The damage compounds. A student who receives less input and less feedback in one year starts the next year further behind, which reinforces the next teacher’s low expectations. What began as one person’s assumption becomes a trajectory.

Reducing Negative Expectancy Effects

The most effective strategies focus on building awareness and creating structural safeguards so that expectations don’t drive unequal treatment.

In education, instructors benefit from setting high but realistic expectations for all students, not just those who seem promising early on. Pre-course surveys that measure students’ existing knowledge can help calibrate expectations based on data rather than gut feelings, and reassessing throughout a course creates opportunities to raise the bar as students grow. Celebrating small wins matters too. Positive affirmation after incremental progress signals to students that effort is noticed and valued, which keeps motivation intact even for those who start behind.

Framing also makes a difference.

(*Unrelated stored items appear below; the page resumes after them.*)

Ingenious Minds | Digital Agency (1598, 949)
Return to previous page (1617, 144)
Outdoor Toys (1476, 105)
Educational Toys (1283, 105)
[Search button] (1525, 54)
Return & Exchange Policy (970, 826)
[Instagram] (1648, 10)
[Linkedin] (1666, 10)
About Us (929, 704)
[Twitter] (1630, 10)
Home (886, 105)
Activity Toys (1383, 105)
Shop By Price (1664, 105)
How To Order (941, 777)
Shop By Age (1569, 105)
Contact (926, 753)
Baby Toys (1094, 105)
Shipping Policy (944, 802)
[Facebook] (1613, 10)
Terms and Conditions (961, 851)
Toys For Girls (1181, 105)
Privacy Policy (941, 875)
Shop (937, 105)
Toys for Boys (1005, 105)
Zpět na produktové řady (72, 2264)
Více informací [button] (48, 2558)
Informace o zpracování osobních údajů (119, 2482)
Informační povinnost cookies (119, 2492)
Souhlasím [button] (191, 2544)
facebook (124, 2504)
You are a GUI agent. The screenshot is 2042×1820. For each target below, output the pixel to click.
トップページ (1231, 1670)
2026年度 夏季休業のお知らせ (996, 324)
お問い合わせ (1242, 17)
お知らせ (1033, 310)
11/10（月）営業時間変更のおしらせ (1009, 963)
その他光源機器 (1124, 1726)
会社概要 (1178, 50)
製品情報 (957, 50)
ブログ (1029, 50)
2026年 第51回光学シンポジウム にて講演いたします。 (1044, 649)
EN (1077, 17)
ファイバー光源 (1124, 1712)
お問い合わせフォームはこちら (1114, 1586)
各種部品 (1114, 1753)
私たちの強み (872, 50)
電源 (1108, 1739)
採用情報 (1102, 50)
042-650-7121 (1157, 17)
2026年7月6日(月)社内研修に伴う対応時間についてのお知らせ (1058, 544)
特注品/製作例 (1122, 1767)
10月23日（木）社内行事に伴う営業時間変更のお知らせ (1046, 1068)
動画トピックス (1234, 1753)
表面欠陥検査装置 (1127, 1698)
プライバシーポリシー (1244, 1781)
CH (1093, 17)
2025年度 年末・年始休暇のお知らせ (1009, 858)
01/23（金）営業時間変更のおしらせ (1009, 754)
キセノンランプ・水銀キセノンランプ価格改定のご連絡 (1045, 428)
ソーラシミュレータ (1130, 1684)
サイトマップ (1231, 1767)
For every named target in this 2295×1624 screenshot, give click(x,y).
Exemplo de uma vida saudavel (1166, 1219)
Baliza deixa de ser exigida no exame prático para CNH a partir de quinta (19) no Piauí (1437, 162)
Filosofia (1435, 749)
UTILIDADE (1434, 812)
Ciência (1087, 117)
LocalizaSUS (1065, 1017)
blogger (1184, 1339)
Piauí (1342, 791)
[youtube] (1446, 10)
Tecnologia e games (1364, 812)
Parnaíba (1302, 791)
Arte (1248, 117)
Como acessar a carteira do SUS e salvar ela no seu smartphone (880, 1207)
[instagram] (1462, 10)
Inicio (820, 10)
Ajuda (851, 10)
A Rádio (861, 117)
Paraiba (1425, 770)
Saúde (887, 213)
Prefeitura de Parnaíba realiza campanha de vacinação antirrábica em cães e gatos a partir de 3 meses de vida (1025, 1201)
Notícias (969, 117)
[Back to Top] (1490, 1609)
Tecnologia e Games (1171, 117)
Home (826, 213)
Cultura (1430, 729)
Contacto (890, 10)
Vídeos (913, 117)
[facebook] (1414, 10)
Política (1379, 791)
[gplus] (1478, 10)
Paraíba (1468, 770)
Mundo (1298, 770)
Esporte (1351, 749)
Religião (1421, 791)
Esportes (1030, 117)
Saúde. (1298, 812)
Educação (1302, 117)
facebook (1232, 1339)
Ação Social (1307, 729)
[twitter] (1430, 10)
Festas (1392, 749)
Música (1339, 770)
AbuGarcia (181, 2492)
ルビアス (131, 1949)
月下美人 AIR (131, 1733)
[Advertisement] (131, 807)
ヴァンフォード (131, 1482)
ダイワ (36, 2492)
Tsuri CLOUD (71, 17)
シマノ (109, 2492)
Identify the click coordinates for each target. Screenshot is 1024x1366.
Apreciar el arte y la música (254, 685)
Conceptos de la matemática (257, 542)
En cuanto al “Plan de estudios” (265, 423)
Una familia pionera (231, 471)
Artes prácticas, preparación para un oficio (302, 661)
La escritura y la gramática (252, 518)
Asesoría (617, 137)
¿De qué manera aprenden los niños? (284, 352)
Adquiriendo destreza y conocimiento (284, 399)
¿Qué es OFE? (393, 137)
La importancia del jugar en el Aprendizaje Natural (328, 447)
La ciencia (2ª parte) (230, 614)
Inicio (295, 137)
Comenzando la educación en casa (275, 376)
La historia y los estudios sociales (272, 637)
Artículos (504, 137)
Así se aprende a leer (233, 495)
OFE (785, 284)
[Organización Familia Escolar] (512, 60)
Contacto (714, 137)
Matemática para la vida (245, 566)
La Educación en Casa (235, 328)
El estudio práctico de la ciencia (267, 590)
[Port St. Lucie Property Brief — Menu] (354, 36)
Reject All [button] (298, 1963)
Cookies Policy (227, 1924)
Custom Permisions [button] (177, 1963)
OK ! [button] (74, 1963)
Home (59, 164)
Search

Telling students “this exam will be hard and many of you will fail” primes a different mindset than “this material is challenging, and I believe you can handle it with preparation.” The content of the message is nearly identical, but the expectation embedded in it points in opposite directions.

Outside of education, the same principles apply. Managers can use structured evaluation criteria rather than subjective impressions. Interviewers can standardize their questions. Coaches can track playing time and feedback distribution. Any system that replaces informal judgment with transparent, consistent processes reduces the space where unconscious expectations operate.